PROBLEM DESCRIPTION: List every line in the entries below that contains the string "agent", matching case exactly.

(Lines of data)
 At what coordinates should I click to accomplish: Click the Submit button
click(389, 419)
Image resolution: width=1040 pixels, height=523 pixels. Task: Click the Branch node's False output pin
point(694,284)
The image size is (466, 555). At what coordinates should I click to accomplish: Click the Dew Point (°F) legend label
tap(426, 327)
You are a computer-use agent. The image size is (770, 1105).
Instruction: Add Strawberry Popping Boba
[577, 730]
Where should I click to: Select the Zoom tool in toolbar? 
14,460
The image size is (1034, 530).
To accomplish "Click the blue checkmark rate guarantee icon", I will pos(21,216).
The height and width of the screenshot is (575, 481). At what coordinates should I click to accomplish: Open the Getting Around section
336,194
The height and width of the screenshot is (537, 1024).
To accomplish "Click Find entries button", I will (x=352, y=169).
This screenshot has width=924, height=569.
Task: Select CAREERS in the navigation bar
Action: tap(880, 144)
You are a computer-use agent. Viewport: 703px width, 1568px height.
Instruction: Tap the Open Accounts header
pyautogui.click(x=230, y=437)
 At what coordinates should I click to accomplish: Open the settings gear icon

FINISHED EXERCISE:
You are a computer-use agent. The image size is (770, 1105).
You are a computer-use agent. Viewport: 703px width, 1568px height.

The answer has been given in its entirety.